> _Selection_:
Usually, the appetite with which one contemplates returning to work/ school/ grid or grind is correlated to the length and depth of the break you get. I hope you had a good one. It’s the liminal space between the two that takes getting used to (like the transitions between life phases). The re-emergence from peace to pace, from down time to FaceTime, from canoe to car that is so mind- and body-bendingly abrupt. (It helps, I found, if the transition includes shrimp ceviche at a Mexican restaurant midway.)
I’ve just spent a lovely week seriously off grid. Canadians are very serious about their cottage country. A few hours north of Toronto, a maze of small lakes begin, sprinkled like winking blue jewels across the vastness of a largely-empty country. Each is circled, more or less sparsely, by cottages which range from the simple to the pretending-to-be-simple. Not that you can see most of them, they are usually discretely hidden in the branches of the forest from which they were hewn. All you can see is the dock - each home’s little jutting claim to the lake.
The dock is like a shrine. Much of the day is spent sitting upon it watching the world unfold. Most mornings, this includes the early visit from the tiny, nuclear family of three loons trying to prepare their sole babe for its first long flight. The dance of the red squirrels who rocket around trees in a miniature Cirque du Soleil routine, defying gravity and generously sharing massive daily doses of pure, tail-fluttering, friend-feasting joy. And the jay who chose our shallows for his morning ablutions, showing off his truest, bluest colours under a crowning spray of showering drops.
All you have to do is sit - very still.
From the dock, certain things are allowed, others frowned upon. The first includes books and friends, contemplation and conversation. Daily cocktails at dusk, mojitos in my friends’ interpretation. The not-allowed second category covers noise, devices and dissension of any kind. The vibe is firmly set to ‘chill.’ Speed boats (not to mention the dreaded pontoon boat) are frowned upon, canoes and kayaks are the discerning cottagers’ vehicles of choice. Paddling is the Canadian riposte to pressure. The slice of the oar through the serenity of a tranquil August lake the most decisive move of most days.

> _Extracted records_:

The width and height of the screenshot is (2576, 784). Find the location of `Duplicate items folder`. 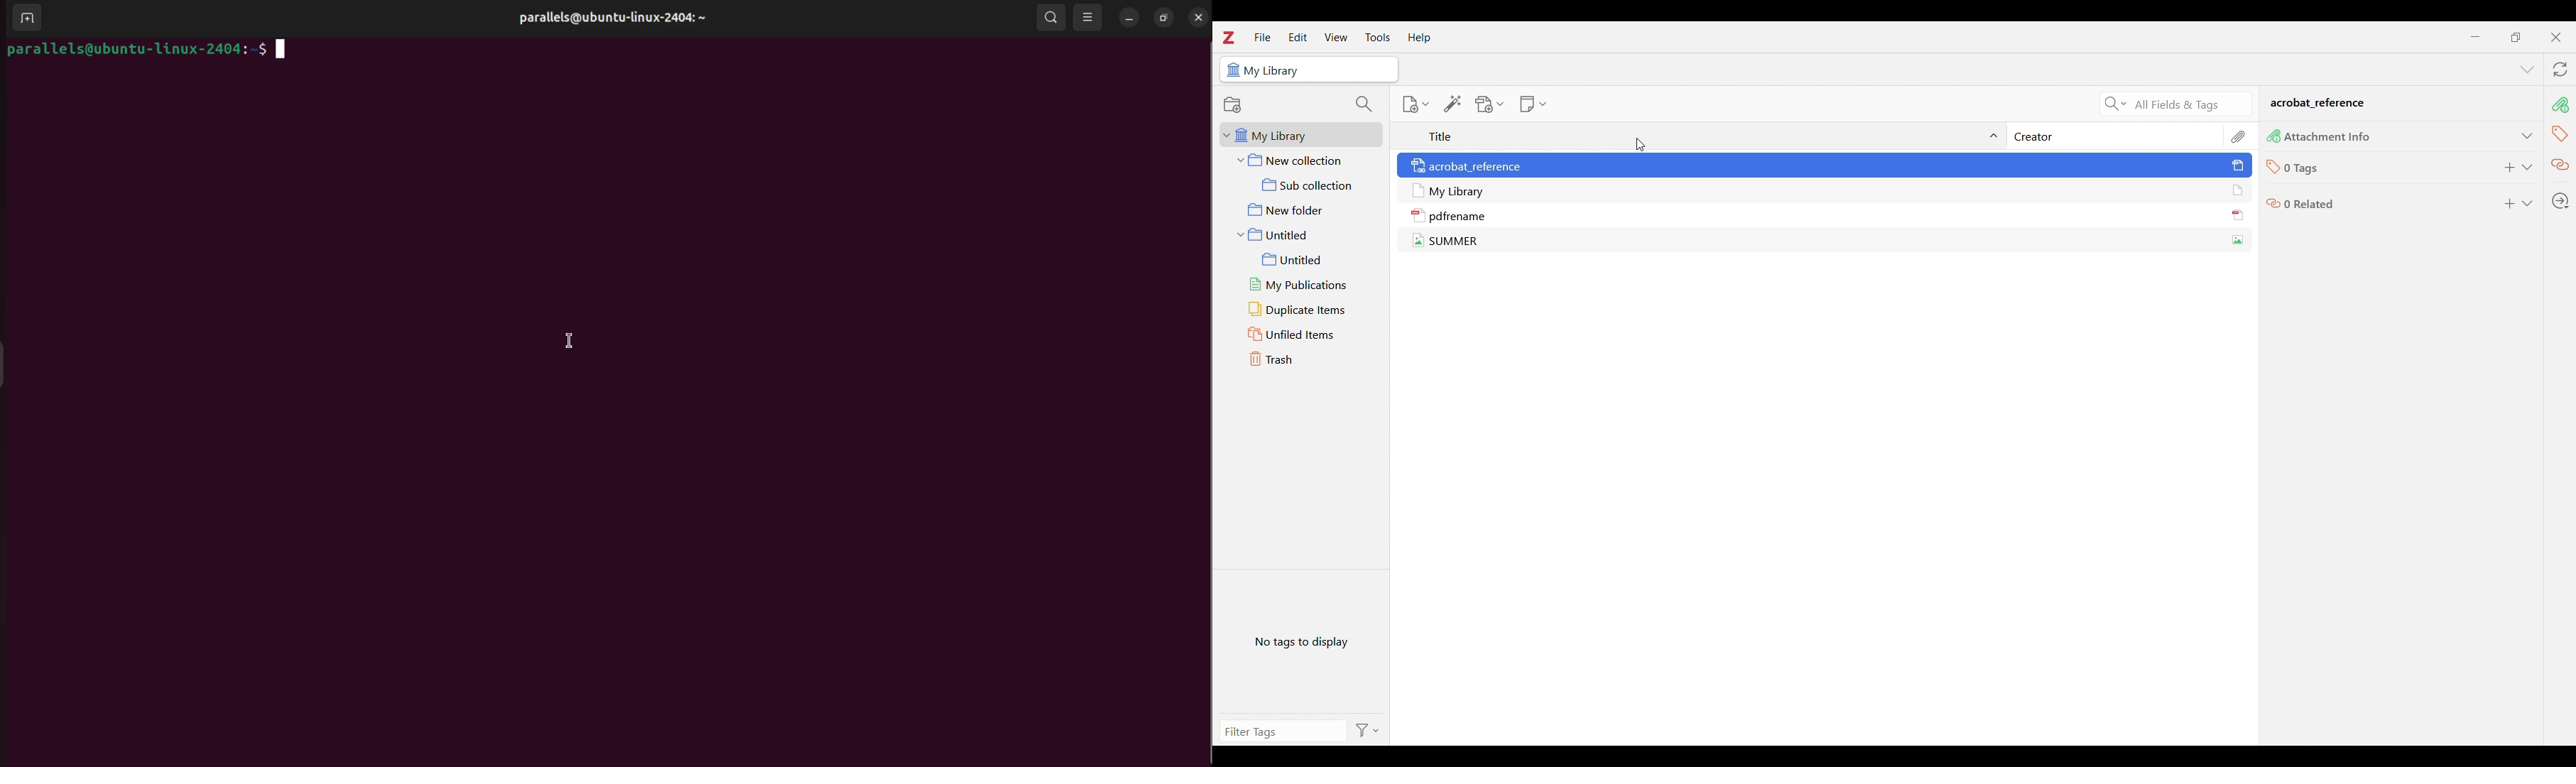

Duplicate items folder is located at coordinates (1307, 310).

---

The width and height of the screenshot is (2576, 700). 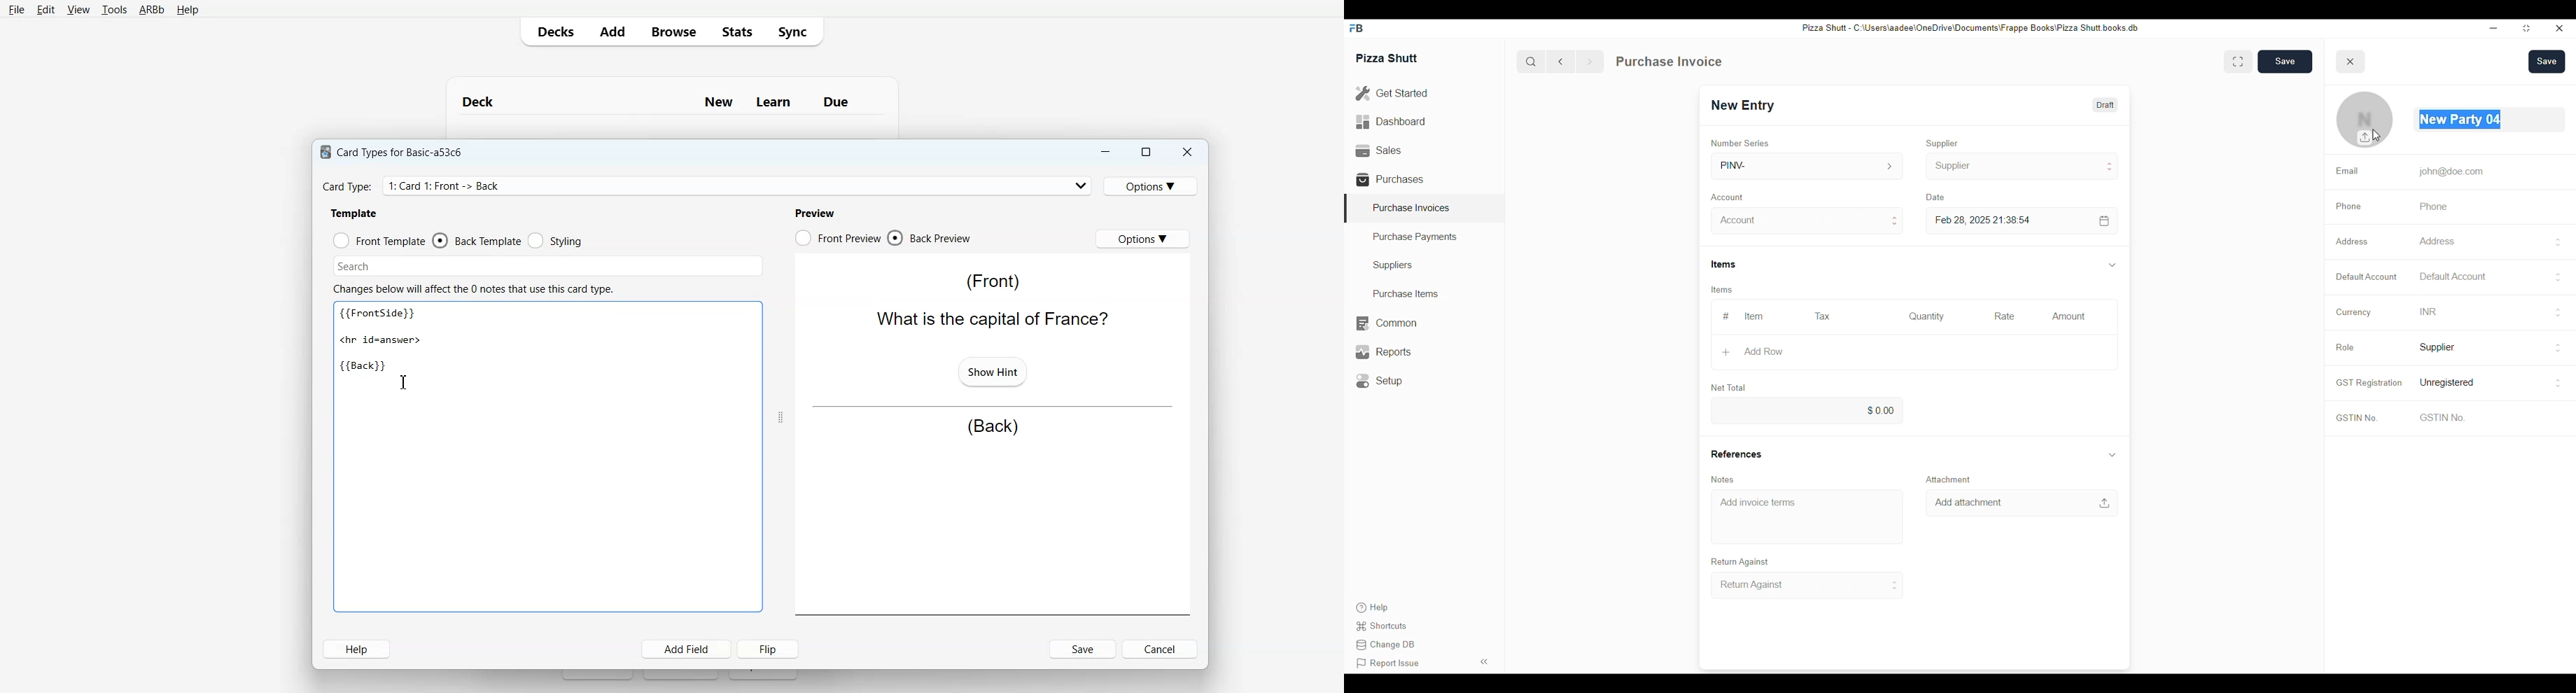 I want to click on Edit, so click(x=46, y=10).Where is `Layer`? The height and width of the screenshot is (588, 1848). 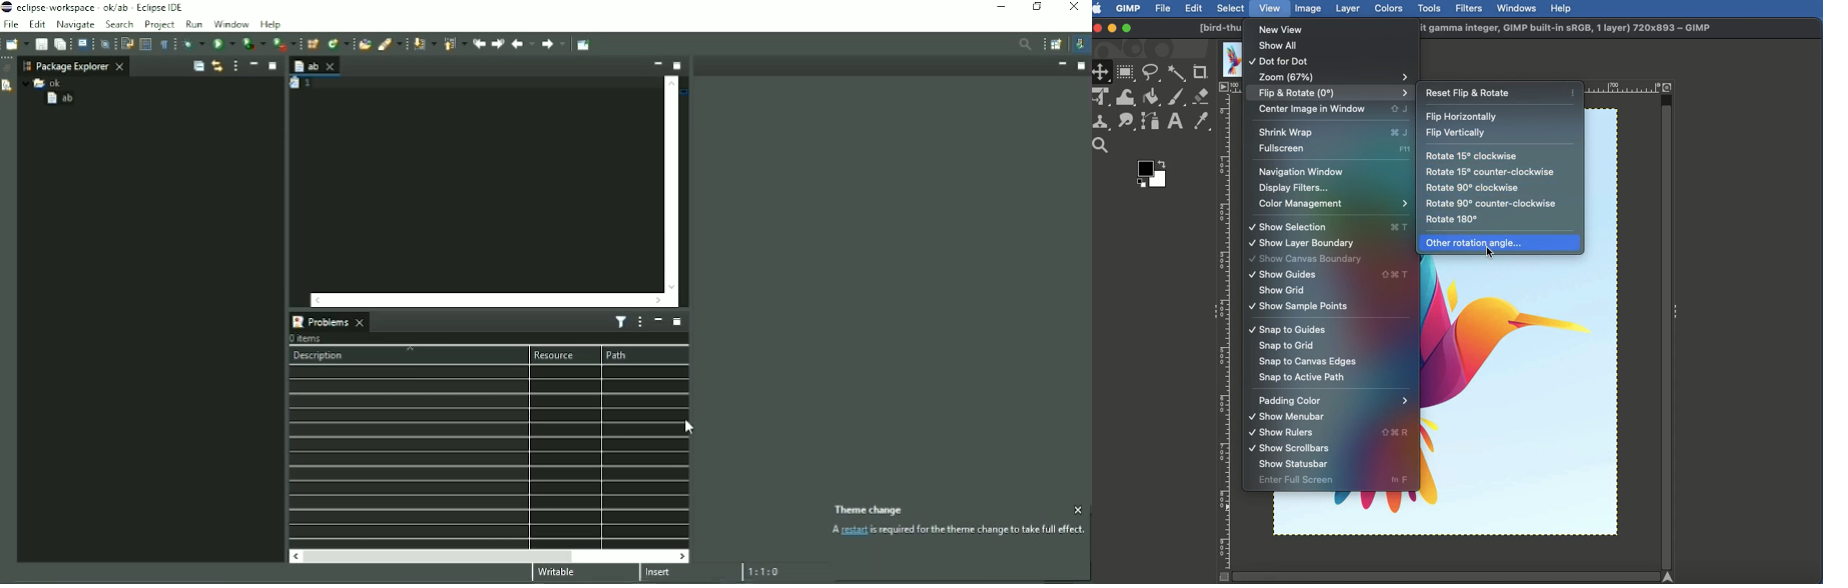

> _To do_:
Answer these questions about the cottage-country piece:
1. How far from Toronto do the small lakes begin?
2. How many loons are in the family that visits most mornings?
3. What drink do the friends serve at the daily cocktails at dusk?

> _Expected answer_:
1. A few hours north
2. Three
3. Mojitos